* _WRITTEN INSTRUCTION_:
Please pick out each line of the listing below that contains the word "toolbar" and copy those lines out in full.

* _GIVEN RECORDS_:

— start —

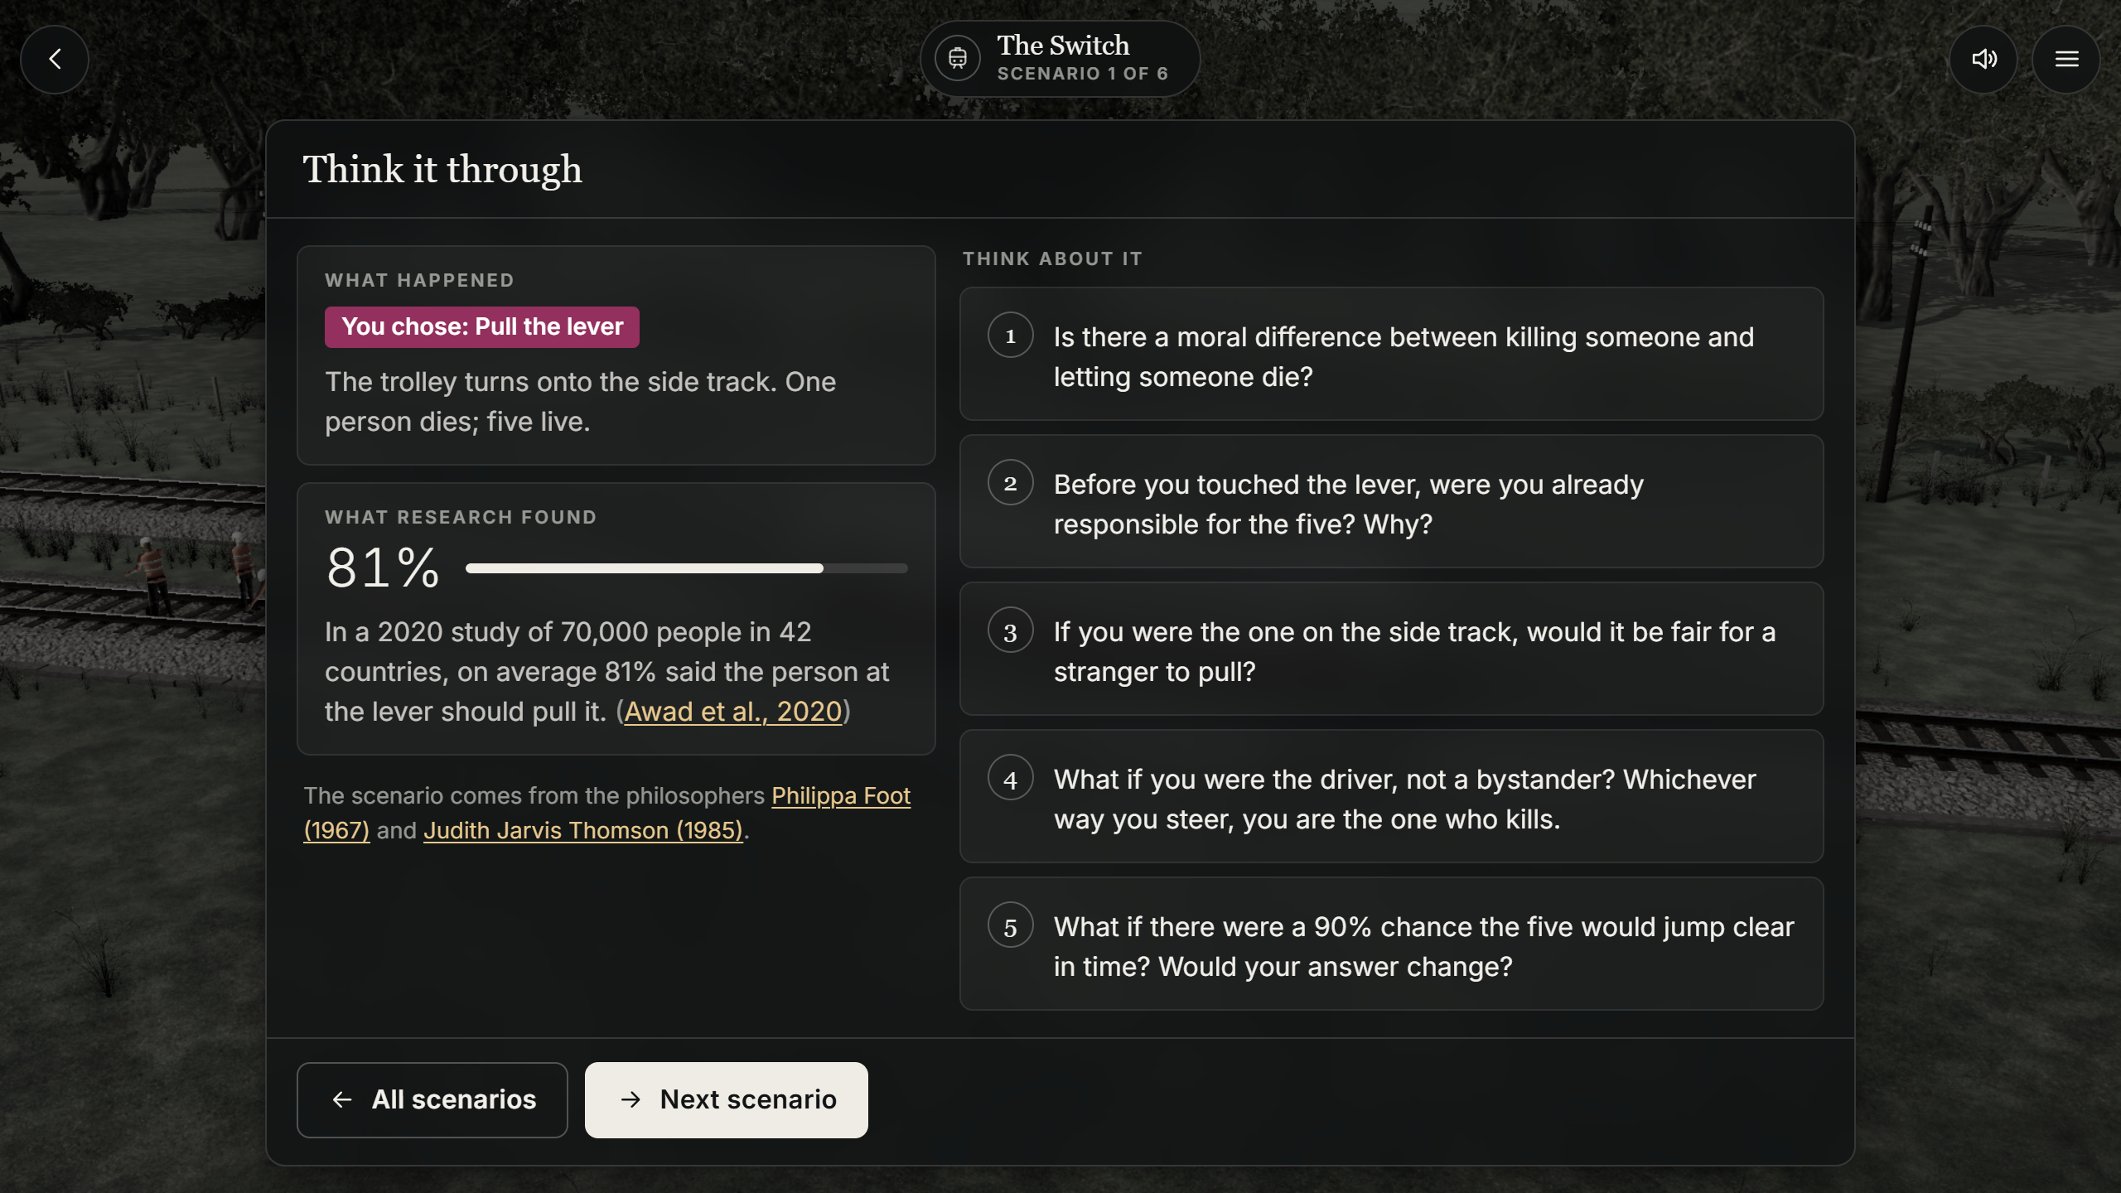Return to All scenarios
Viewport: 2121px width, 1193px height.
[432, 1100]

— end —
— start —

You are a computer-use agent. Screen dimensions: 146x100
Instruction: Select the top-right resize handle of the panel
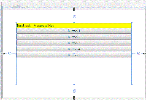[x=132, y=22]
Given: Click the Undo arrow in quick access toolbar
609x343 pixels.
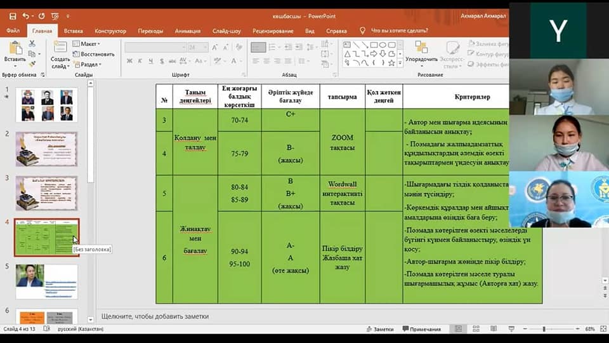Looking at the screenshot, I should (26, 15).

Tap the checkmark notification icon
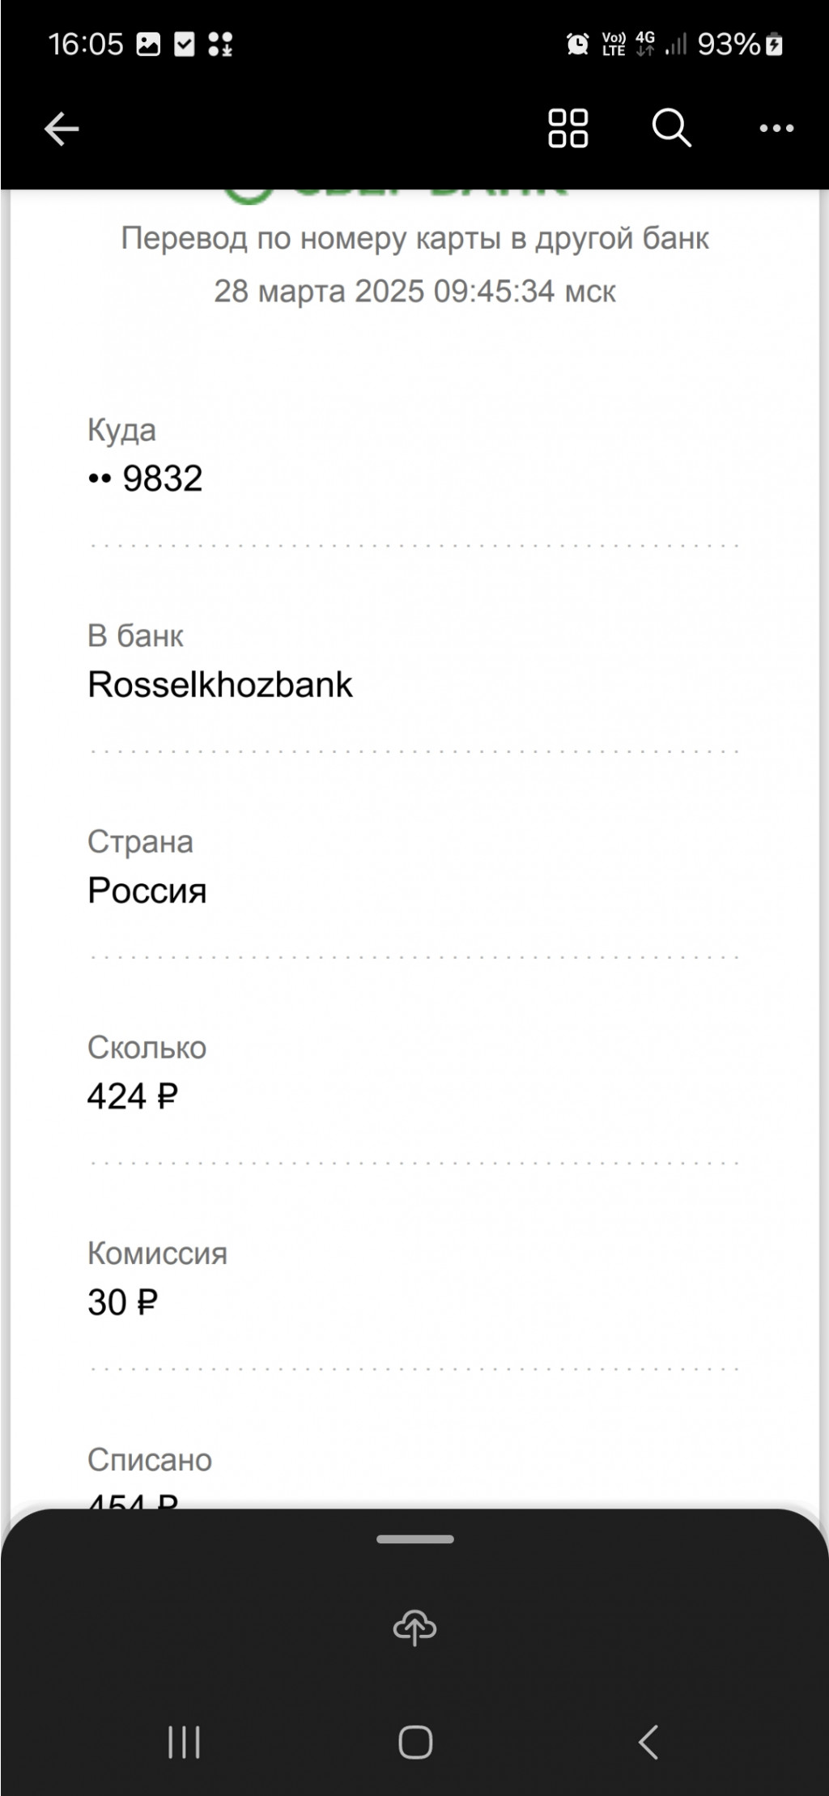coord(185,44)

— end —

* _PROBLEM SOLUTION_:
Given: Click the Undo arrow in quick access toolbar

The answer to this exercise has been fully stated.